Лев Минеевич опять прижал руку к сердцу и, закрыв глаза, поклонился. Он отлично знал, как порхала по балам очаровательная Верочка Пуркуа и как однажды сбежала она, так и не окончив гимназии, с актером Чарским, подвизавшимся в странствующих труппах на амплуа героя-любовника. Но Верочка, на которой он зачем-то женился, оказалась его последней ролью. Об этом ползли тогда какие-то глухие слухи, но толком ничего не было известно. Верочкин побег вызвал, конечно, громкую сенсацию, но что значил он в сравнении с последовавшей вскоре за ним революцией? Право, все знакомые и родные быстро забыли даже о Верочкином существовании, как, верно, и она забыла уже о своей юности, легко мешая теперь быль с небылицей. Чарский же не то спился, не то повесился, а может, и вовсе был расстрелян каким-нибудь «батькой». Верочка возвратилась в родной дом только в двадцать третьем году. Она быстро пришла в себя после бурных и неустроенных лет. Еще больше похорошела и вскоре сделалась широко известной в районе Столешникова и прилегающих улиц, где, как известно, гуляла тогда вся нэпманская Москва. Последний представитель захудалого дворянского рода Пуркуа де Кальве умер год с небольшим спустя после возвращения дочери. С ним случился удар – недуг, почти наследственный в этой семье, – который лишил его дара речи и возможности двигаться. Лев Минеевич случайно был при этом. Он-то и вызвал «скорую помощь», сбегал за докторами, достал сиделку.
Сознание вернулось к больному только на пятый день. Он что-то мучительно пытался сказать, глаза его молили о чем-то, но лицо оставалось неподвижным, как гипсовая маска. Через неделю он умер. В доме в этот момент никого не было. Первой нашла его женщина, которая приносила молоко и возилась со стиркой. Она подняла шум, вызвала милицию, потом кто-то отыскал Верочку.
Когда она вбежала в квартиру, то застала странную сцену. В столовой толпились какие-то люди. Бледный милиционер что-то втолковывал пьяному дворнику. Она вбежала в комнату отца и замерла в дверях. Голова его была запрокинута. Черная, халдейским клинышком бородка воинственно поднята вверх. Эту даже в смерти прекрасную голову окружал венец из пяти кошек. Осиротевшие животные, подняв хвосты и выгнув спины, жалобно мяукали.

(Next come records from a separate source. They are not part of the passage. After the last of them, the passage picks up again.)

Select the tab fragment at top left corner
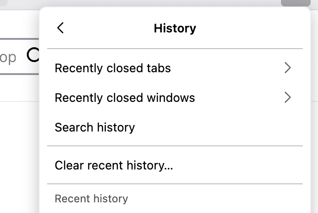The height and width of the screenshot is (213, 318). click(x=4, y=3)
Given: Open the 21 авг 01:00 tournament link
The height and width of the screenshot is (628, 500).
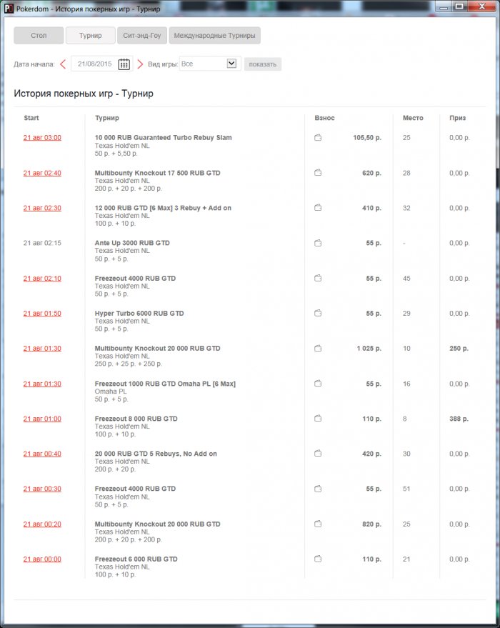Looking at the screenshot, I should 42,419.
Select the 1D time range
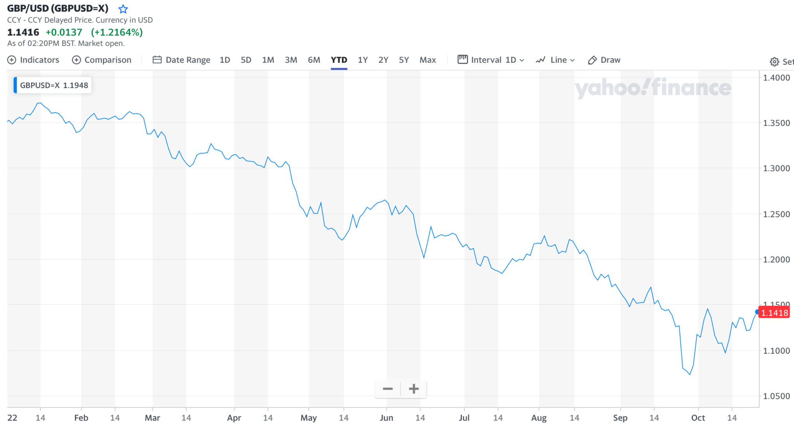This screenshot has height=433, width=794. [225, 60]
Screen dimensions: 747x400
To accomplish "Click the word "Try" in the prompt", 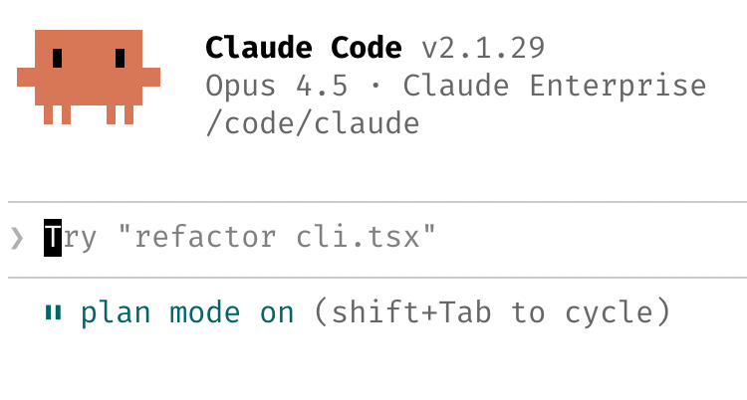I will tap(71, 238).
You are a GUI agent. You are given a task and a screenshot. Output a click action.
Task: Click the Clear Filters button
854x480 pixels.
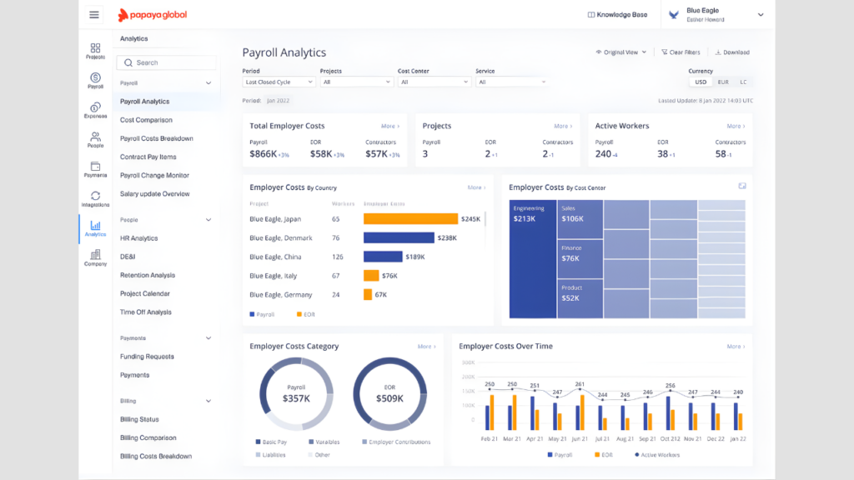[680, 53]
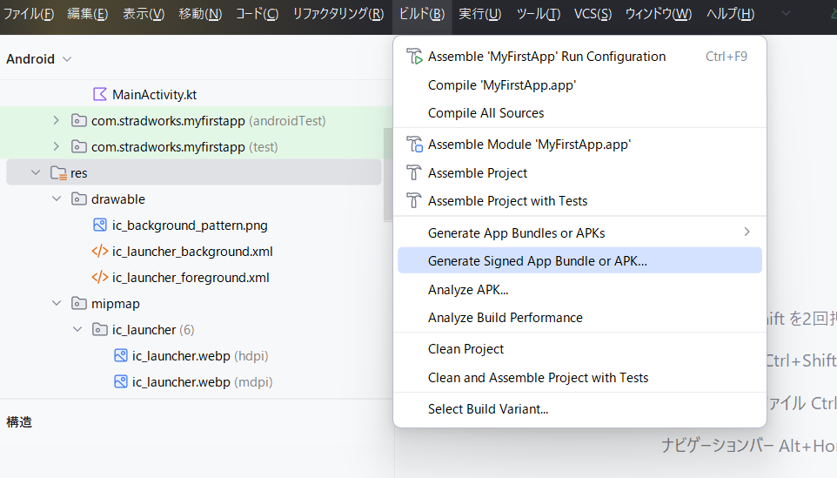Click the XML icon for ic_launcher_background.xml
Viewport: 837px width, 478px height.
[x=100, y=252]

За квартирой Пуркуа утвердилась нехорошая репутация. Вера Фабиановна сначала думала выбросить кошек на улицу, но и ей они внушили какой-то суеверный страх.
Постепенно она привыкла и полюбила эти загадочные существа, о которых так хорошо сказал Бодлер:
Эреб в свой фаэтон охотно впряг бы их,Когда бы сделаться они могли рабами.С тех пор у нее не переводились кошки. Как она уверяла, это была наследственная черта.